**Supplied material:**
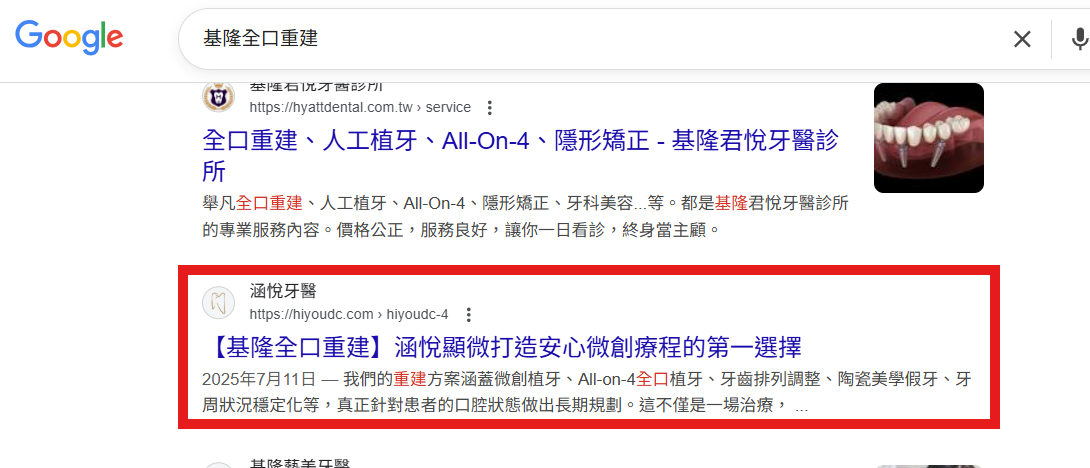Click the dental implant thumbnail image
Viewport: 1090px width, 468px height.
click(x=928, y=138)
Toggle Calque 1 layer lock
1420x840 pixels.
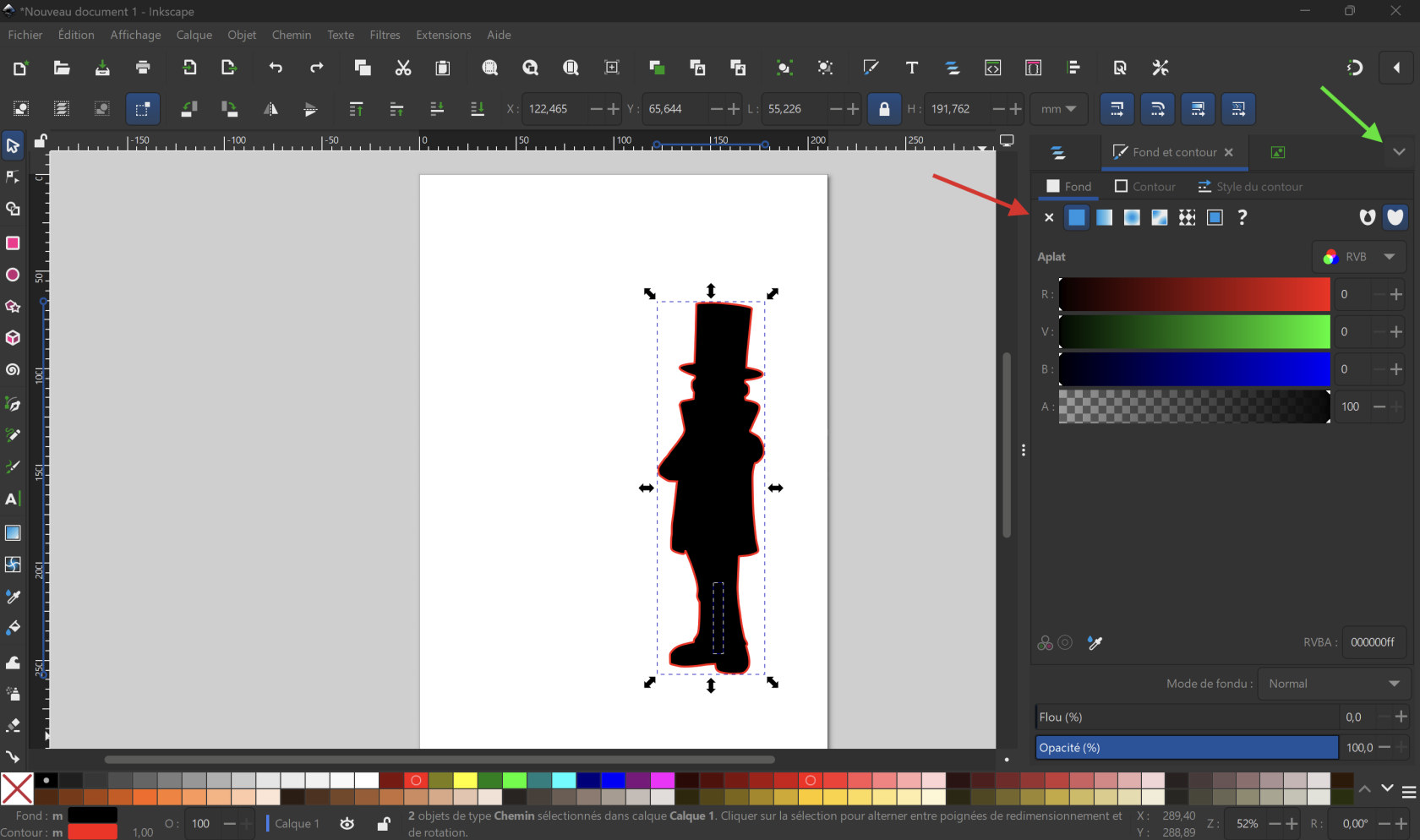(x=384, y=824)
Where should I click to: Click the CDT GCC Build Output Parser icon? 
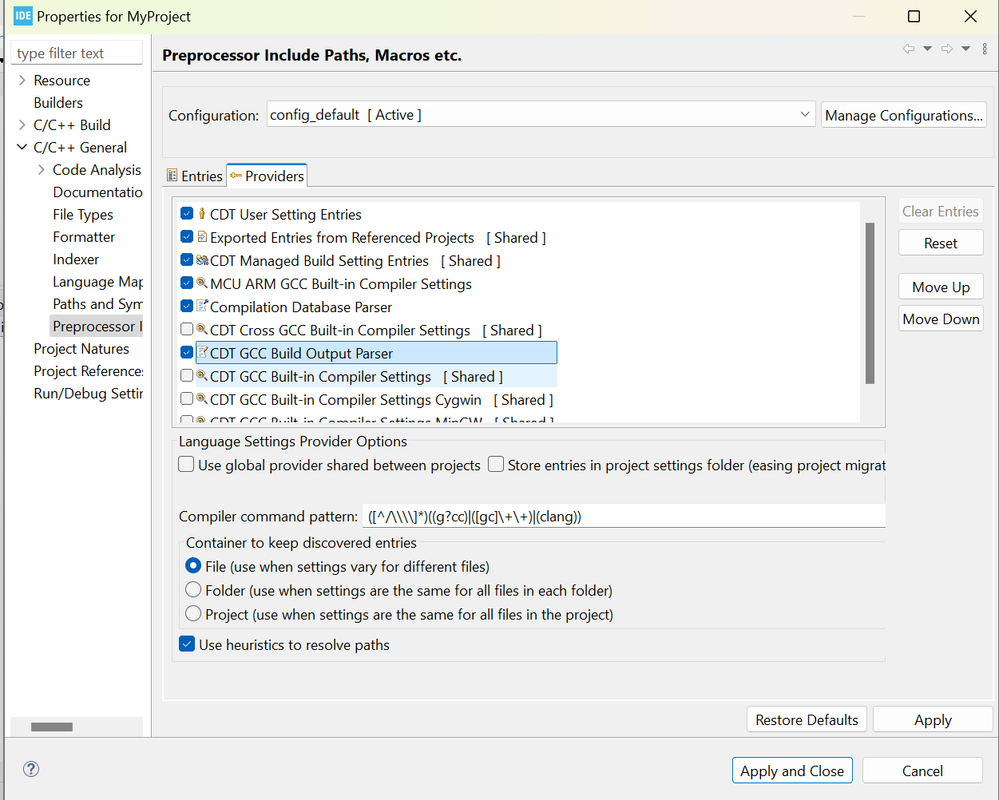pos(202,353)
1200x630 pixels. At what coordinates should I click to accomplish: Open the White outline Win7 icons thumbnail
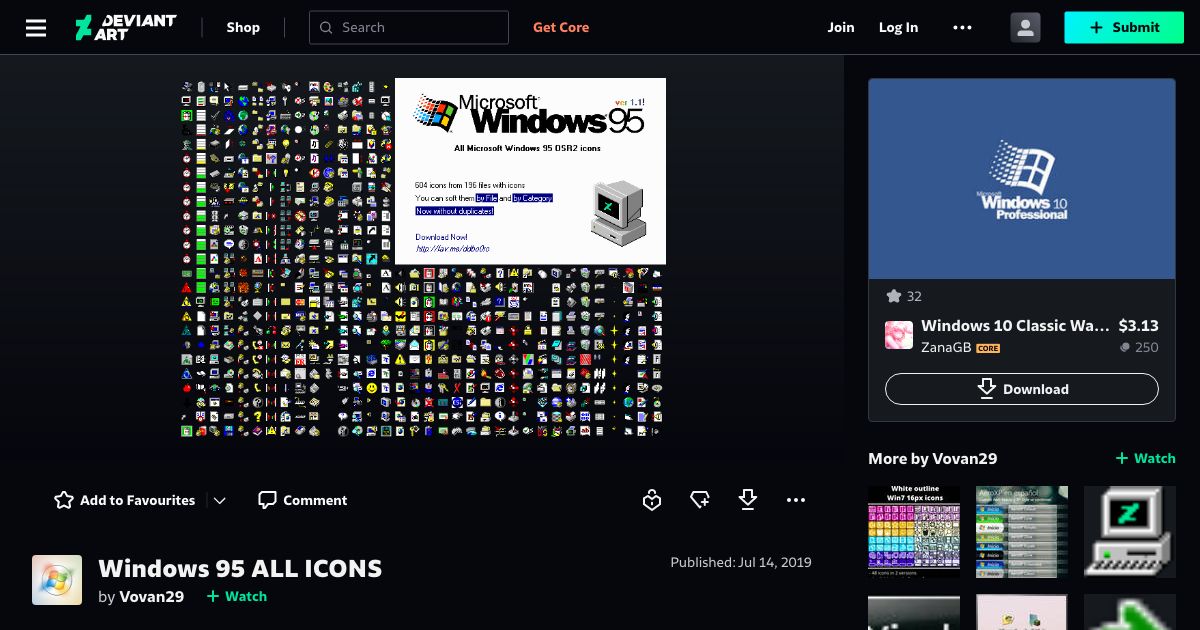(913, 531)
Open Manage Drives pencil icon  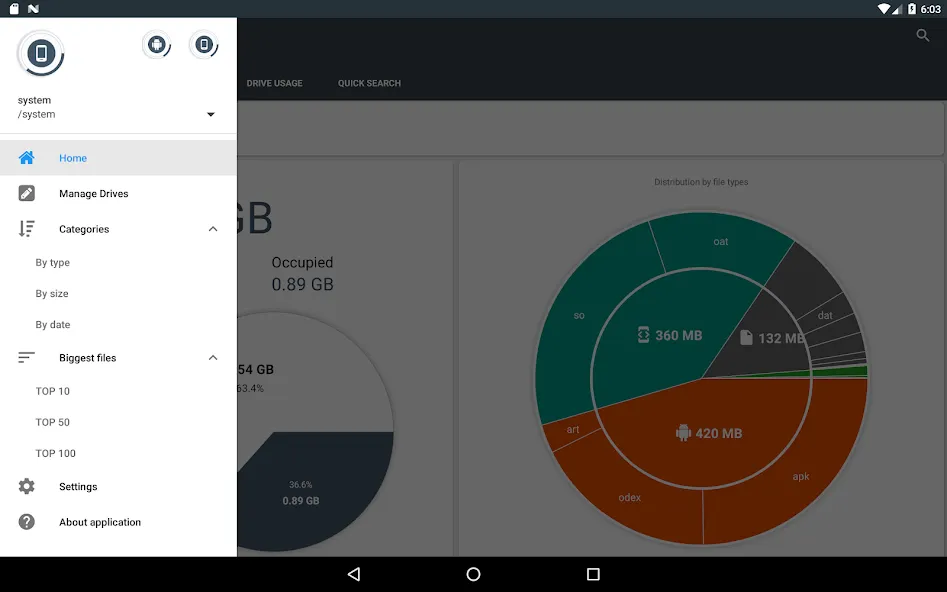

**Exercise objective:**
Find the line with "Toggle Calque 1 layer lock" in the listing above, then write it out along with every later line through the last one, exactly, omitting pictures.

**Problem solution:**
Toggle Calque 1 layer lock
1420x840 pixels.
(x=384, y=824)
Where should I click to: Click the CDT GCC Build Output Parser icon? 
pos(202,353)
1200x630 pixels. At what coordinates should I click to accomplish: Open the White outline Win7 icons thumbnail
(913, 531)
Open Manage Drives pencil icon  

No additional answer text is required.